Paraguay’s central bank opted to maintain its benchmark interest rate at 5.5% on Friday, keeping monetary policy on a neutral setting as consumer prices remain beneath the official inflation target and economic growth shows signs of deceleration.
The Monetary Policy Committee’s decision followed two quarter-point reductions earlier this year since January, and it was broadly anticipated by analysts. The bank’s formal inflation aim is 3.5%, with an allowable deviation of plus or minus two percentage points.
On the inflation front, year-on-year consumer inflation was recorded at 2.3% in February, while core inflation - which strips out volatile items - stood at 2.1% for the same month. Monthly inflation registered 0% in February, a balance that reflected higher costs in education services and vegetables offset by declines in food and fuel prices.
Recent activity indicators show a modest expansion in output. Paraguay’s Monthly Indicator of Economic Activity rose 0.9% year-on-year in January, backed by positive performances in the agriculture, electricity and water, and services sectors. The Business Figures Estimator also edged up, increasing 0.2% year-on-year for the same period. The central bank noted that economic activity continued to grow in January, but that the pace was slower year-on-year due to a higher base of comparison.
The committee highlighted external risks, specifically noting that international energy prices have climbed above $100 per barrel amid escalating conflict in the Middle East. It said it will continue to monitor these international energy developments alongside domestic conditions to assess potential implications for inflation.
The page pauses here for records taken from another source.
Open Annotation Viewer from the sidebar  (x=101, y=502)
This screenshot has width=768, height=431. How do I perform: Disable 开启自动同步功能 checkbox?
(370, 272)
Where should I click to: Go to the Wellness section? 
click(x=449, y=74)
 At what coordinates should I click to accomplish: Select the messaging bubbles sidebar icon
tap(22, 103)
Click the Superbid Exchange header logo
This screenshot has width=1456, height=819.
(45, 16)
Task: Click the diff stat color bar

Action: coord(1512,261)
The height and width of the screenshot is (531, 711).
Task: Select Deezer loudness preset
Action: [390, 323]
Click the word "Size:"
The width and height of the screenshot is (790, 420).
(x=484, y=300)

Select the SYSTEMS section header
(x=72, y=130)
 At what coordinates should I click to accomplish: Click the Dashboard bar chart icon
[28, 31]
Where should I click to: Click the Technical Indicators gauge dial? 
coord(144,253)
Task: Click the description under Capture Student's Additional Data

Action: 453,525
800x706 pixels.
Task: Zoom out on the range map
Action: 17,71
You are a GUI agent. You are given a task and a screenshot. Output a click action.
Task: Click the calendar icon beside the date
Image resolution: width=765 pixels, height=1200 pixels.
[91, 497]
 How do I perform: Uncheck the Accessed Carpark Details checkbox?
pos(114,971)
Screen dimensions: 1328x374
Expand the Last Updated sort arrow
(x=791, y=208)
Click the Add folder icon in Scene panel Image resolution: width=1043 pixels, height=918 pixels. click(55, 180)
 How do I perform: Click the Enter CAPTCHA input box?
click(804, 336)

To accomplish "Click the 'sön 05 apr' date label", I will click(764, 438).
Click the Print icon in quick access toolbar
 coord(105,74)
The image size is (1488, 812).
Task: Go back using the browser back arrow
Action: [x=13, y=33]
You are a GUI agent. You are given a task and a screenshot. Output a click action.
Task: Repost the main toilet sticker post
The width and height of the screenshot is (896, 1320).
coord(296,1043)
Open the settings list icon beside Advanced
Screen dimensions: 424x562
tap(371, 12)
Officials emphasized their readiness to act if new information suggests the inflation outlook requires a response, saying they will follow domestic and external developments closely to take timely measures that help meet the 3.5% inflation target. The next Monetary Policy Committee meeting is scheduled for April 21, 2026.
Context and implications
- The central bank’s pause maintains current borrowing costs after earlier easing this year.
- Inflation metrics remain comfortably inside the bank’s tolerance band, supporting the neutral stance.
- Policymakers flagged energy price developments as an external factor that could influence future decisions.